代写DATA 201 – Assignment 4代做留学生Python程序
- 首页 >> Database作业DATA 201 - Assignment 4
Total marks: 20
Due date: 11:59 p.m., Thursday, September 26, 2024.
Submit code and outputs in a single Jupyter notebook file. Do not expect the marker to rerun your code in order to get the outputs.
Your task is to develop a machine learning model to predict the market value of houses in a European city, using data (file data.csv) on various characteristics of each property.
The data description is provided below.
id: a unique identifier for each house
zipcode: each house is associated with a zipcode that corresponds to its location
lot-len: the plot length in meters where the house is built
lot-width: the plot width in meters where the house is built
lot-area: the total plotarea on which the house is built
house-area: the house's living area measured in square meters
garden-size: the garden's size measured in square meters
balcony: the total number of balconies in the house
x-coor: the x-coordinate representing the house's location
y-coor: they-coordinate representing the house's location
buildyear: the year in which the house was built
bathrooms: the total number of bathrooms in the house
value: the market value of the house (in Euros)
Requirements:
● Use root mean square error (RMSE) as the evaluation metric. [2 marks]

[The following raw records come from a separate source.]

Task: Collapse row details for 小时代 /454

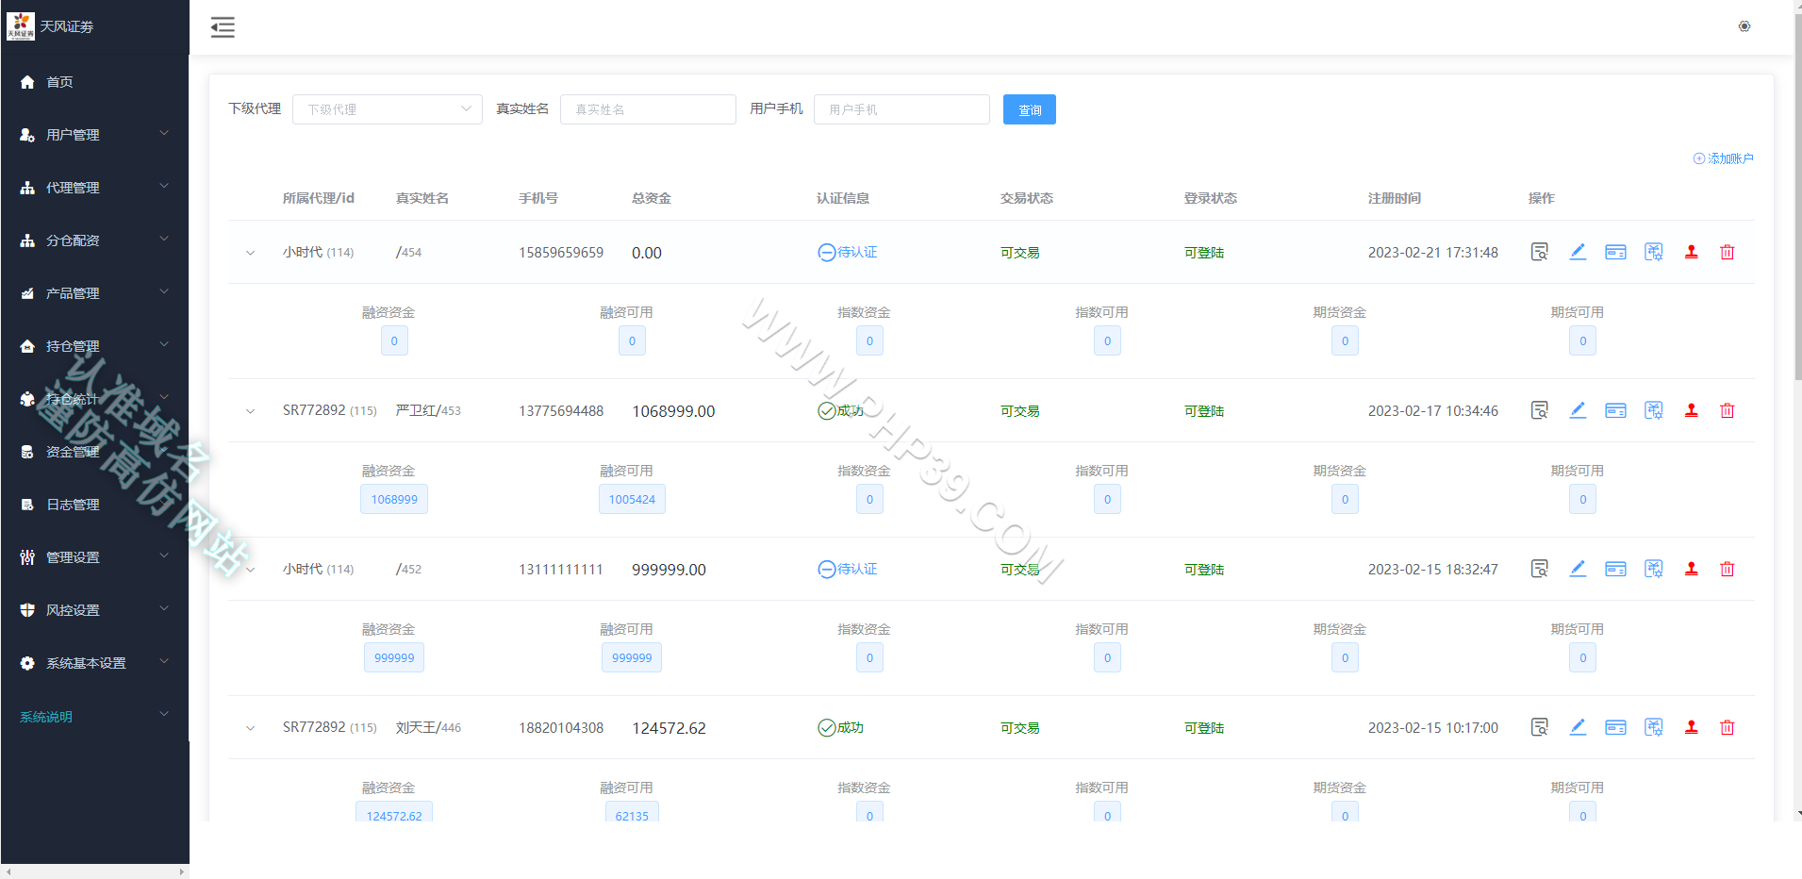Action: tap(250, 253)
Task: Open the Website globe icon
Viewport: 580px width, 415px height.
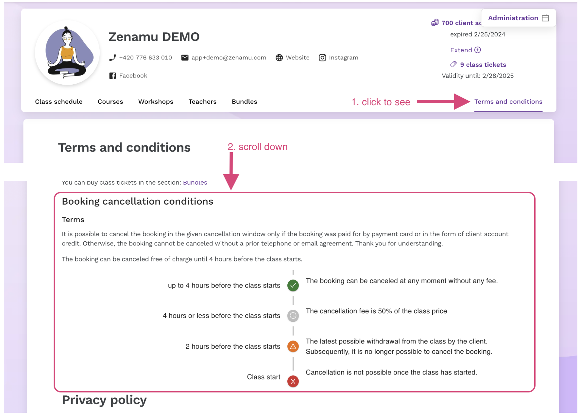Action: click(279, 58)
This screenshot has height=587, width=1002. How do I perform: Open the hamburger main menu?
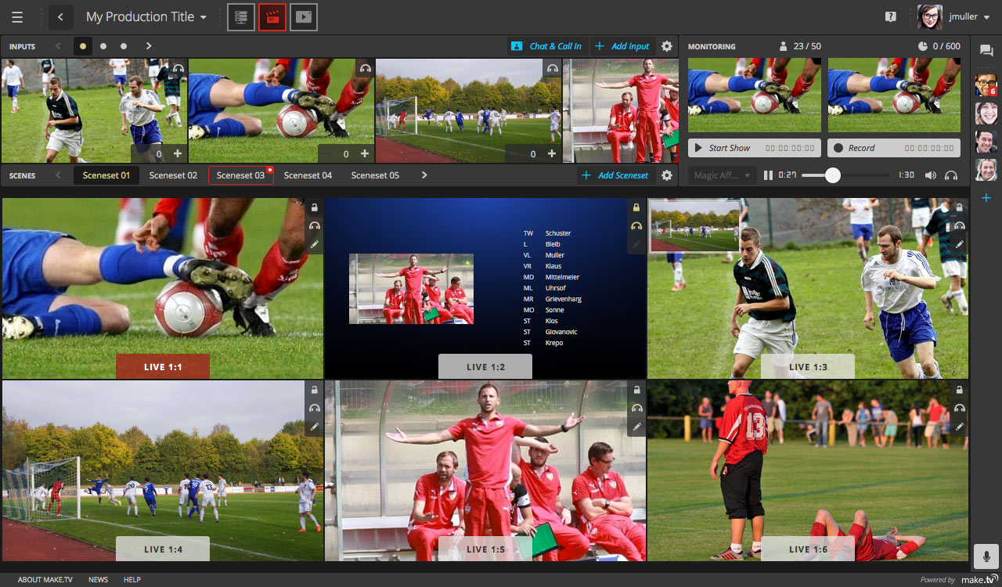pyautogui.click(x=17, y=17)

● Load the dataset, determine the target column, remove irrelevant variables (if any), and use function train_test_split with random_state=1 to split the data into two sets: atraining set (80%) and a test set (20%). [3 marks]
● Explore the training set to gain insights. [2 marks]
● Select one machine learning model, train it, optimise it (e.g., add pre-processing
transformers, perform hyper-parameter tuning, etc.), and estimate the performance of the model. [9 marks]
● Test the final model on the test set and report the RMSE and at least two other
evaluation metrics (e.g., mean absolute percentage error (MAPE), R2-score, etc.). [3 marks]
● Include a discussion at the end of your notebook (about what you have learned, difficulties, what has worked and not worked, future directions, etc.). [1 mark]
Notes:
- Write your name and student ID at the beginning of your notebook. After completing your work, use menu item Kernel => Restart & Run All in Jupyter, then submit your notebook file.
- You can use any public Python package.
- The requirements above have no order that you have to follow.
- Use your own assumptions and judgement if you are unsure about any information in the dataset. However, remember to mention it in the discussion.
- Try to write functions for all data transformations you apply, try feature engineering
(e.g., creating new features), and try to automate all the steps as much as possible (e.g., using pipeline and data transformers, etc.). You may have bonus marks for this; however, your total mark will not exceed 20.